Observable<Int>.create { observer in
observer.onError(error)
return Disposables.create()
}
こちらも型が必要です。
never
何もイベントを発行しません。
Observable<Int>.never()
from
Array等をObservableに変換することができます。以下のようなものがあります。
array
Observable.from([1,2,3,4,5])
onNext(1) -> onNext(2) -> onNext(3) -> onNext(4) -> onNext(5) -> onCompleted
と流れてきます。sequenceを渡した場合も同じような挙動です。
createで書くなら以下のような感じでしょうか。
Observable<Int>.create { observer in
[1,2,3,4,5].forEach { i in
observer.onNext(i)
}
observer.onCompleted()
return Disposables.create()
}
optional
let a: Int? = nil
Observable.from(optional: a)
aがnilの場合はObservable.empty()、値がある場合はObservable.just(a!)のような動きをします
onCompleted()
or
onNext(a!) -> onCompleted()
filter, map, flatMapについては後で書きますが、
.filter { $0 != nil }
.map { $0! }
を
.flatMap { Observable.from(optional: $0) }
とできるのでとても便利です。
Subject
ここまでのObservableは一箇所に書くものばかりでしたが、
Subjectを使うと、より複雑なObservableを作ることができます。
例えば、以下のような感じです。
private let subject = PublishSubject<String>()
// getter
public var observable: Observable<String> {
return subject.asObservable()
}
func run() {
subject.onNext("foo")
subject.onCompleted()
}
Subjectは、外側からイベントを発行されないようにprivateにしておいて、observableのみを外部に公開することが多いです。
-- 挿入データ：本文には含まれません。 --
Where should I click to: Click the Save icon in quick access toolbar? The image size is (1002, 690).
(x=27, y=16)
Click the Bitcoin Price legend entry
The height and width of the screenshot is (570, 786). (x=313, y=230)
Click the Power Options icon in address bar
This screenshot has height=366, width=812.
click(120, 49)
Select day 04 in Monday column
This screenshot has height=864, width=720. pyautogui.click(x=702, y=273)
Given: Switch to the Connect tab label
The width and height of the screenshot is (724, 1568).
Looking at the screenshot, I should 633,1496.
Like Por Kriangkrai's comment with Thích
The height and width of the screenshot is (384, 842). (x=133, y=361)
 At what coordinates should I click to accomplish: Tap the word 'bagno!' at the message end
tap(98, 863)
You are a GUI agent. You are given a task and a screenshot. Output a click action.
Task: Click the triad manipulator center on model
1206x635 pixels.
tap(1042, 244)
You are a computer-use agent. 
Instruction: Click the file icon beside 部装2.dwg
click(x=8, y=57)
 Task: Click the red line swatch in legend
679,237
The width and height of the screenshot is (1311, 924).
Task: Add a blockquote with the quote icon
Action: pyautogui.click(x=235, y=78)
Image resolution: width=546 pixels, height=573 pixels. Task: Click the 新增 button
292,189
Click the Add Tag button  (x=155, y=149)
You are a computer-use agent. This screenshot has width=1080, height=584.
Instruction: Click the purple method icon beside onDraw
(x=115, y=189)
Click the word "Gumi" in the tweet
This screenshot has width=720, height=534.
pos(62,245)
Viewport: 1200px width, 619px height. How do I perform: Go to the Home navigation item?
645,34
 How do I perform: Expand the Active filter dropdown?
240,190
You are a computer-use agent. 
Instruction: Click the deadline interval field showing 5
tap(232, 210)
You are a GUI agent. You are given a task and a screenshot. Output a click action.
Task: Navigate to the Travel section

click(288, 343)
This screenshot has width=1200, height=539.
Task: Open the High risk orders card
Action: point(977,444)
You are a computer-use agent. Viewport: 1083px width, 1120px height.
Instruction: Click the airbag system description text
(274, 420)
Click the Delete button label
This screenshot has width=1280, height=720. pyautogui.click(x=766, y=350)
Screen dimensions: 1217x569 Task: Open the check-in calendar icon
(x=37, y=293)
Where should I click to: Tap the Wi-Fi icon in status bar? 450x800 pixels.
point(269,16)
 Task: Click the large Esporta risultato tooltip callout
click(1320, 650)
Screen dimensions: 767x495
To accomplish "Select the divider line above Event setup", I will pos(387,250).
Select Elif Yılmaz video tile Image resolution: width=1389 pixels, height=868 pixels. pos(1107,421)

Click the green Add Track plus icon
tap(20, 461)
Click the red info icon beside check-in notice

上の例ではPublishSubjectを使いましたが、SubjectにはBehaviorSubject, ReplaySubject等いろいろな種類があり、それぞれキャッシュなどについて、挙動が違います。
この記事では書きませんが、
タコさんブログ/RxSwift 入門 その2
などに詳しくまとめられていますので、参照ください。
標準実装で他にも
NotificationCenterやTimer、delegateなどをObservableとして取り出すことができるメソッドが用意されていますが、本記事では触れません。
また、 RxSwiftCommunity などを見ると、他にも様々なObservableが実装されていて、Carthageなどを通して利用することができます。